La vie du groupe est constituée d’assemblées générales, de réunions hebdomadaires extrêmement régulées, où on lève la main pour prendre la parole, où on applaudit l’intervenant en claquant des doigts (les applaudissements perturbant, paraît-il, la bonne tenue des débats), où l’on rend compte des travaux de chacune des commissions et notamment de la commission médicale qui expose de délicats travaux de recherche scientifique. Mais cette vie est également marquée par des fêtes orgiaques (on peut comprendre que, tant à faire, on ait envie de danser sur un volcan) et par le défilé débridé de la Gay pride. Mais il y a aussi des actions publicitaires très spectaculaires où les militants font irruption en vociférant dans des colloques ou des entreprises pharmaceutiques dont les locaux sont arrosés de poches de faux sang (fabriqué artisanalement dans des baignoires entières). Ma foi, pourquoi pas ? on sait bien que pour se faire entendre et contrairement à ce qu’on veut nous faire accroire, il faut crier le plus fort possible.

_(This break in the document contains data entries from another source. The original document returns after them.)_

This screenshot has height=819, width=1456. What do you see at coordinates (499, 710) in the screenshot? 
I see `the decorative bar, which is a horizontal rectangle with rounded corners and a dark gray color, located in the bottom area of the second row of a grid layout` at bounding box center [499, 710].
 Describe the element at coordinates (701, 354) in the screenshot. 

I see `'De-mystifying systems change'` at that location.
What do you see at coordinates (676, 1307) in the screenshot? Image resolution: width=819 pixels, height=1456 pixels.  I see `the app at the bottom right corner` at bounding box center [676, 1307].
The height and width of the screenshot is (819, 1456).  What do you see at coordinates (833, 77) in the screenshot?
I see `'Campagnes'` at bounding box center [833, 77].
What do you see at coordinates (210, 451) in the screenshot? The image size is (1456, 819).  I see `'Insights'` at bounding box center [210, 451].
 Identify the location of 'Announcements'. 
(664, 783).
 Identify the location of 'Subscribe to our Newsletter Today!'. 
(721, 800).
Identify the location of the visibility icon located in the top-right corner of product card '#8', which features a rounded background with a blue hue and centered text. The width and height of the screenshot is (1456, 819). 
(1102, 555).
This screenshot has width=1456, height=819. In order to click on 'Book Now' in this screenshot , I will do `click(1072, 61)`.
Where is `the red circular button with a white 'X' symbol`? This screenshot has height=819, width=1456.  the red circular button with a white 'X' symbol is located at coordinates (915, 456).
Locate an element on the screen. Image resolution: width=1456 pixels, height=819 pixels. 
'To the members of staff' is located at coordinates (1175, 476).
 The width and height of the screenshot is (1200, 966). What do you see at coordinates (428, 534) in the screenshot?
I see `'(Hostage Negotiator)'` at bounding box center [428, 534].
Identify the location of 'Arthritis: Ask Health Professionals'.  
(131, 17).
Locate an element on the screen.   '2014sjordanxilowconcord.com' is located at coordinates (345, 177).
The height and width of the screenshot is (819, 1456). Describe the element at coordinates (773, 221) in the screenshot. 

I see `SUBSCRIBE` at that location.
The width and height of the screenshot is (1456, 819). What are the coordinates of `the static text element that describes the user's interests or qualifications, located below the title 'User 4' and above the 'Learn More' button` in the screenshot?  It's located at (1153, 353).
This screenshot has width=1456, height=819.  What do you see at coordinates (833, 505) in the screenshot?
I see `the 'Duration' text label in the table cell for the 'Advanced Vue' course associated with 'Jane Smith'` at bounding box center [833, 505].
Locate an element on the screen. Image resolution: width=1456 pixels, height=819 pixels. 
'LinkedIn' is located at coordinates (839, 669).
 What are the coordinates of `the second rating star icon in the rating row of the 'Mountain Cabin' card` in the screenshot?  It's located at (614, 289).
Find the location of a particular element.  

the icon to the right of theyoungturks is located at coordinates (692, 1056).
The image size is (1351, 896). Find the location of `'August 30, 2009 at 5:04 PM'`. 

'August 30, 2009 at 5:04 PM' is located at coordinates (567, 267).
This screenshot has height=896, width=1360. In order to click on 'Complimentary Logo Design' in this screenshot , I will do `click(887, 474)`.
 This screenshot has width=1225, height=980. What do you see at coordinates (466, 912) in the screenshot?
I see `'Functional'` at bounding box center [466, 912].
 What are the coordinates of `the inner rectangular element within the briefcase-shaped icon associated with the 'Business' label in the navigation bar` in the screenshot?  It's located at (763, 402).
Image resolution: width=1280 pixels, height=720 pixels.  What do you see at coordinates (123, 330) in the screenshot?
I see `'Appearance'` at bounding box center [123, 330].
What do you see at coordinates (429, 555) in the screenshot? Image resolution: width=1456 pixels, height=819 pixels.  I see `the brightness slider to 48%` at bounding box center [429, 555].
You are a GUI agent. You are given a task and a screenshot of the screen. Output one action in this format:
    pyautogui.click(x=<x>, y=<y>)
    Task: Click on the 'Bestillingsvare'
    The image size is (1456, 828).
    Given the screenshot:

L’histoire de Sean, séropositif radical et de Nathan, séronégatif séduit par son partenaire emplit peu à peu l’écran, s’impose graduellement, au fur et à mesure que Sean descend vers la mort. Étonnante performance d’acteur, au demeurant, que celle de Nahuel Pérez Biscayart dont on voit de manière saisissante la dégradation physique, du jeune homme plein de grâce au malheureux garçon amaigri aux yeux creux de la fin. Campillo fait bien sentir, me semble-t-il, ce qu’a pu être l’angoisse de tous ces jeunes hommes (les filles sont ultra minoritaires) qui apprenaient chaque semaine la disparition de l’un ou l’autre de leurs amis…

Cela dit, le film est tout de même beaucoup trop long (2 heures 20) et très répétitif dans toutes les scènes du groupe ; en élaguant plusieurs séquences, le réalisateur aurait fait gagner du rythme, au détriment, peut-être de la dimension historique mais au bénéfice de la qualité du récit. Puis je me serais bien passé de la longueur et de la complaisance des scènes de sexe. Et enfin je m’interroge encore (mais cela rejoint sûrement mon incompréhension totale de la mentalité homosexuelle) sur ces dernières scènes où Nathan (Arnaud Valois), qui vient donc de perdre Sean, qu’il aimait, demande à Thibault (Antoine Reinartz), président d‘Act’up que Sean détestait mais qui est venu s’incliner devant sa dépouille, de passer la première nuit de deuil avec lui. Et on baiserait et tout ? demande Thibault ; Bien sûr ! répond Nathan. Ce qu’ils font. Ça m’a un peu glacé.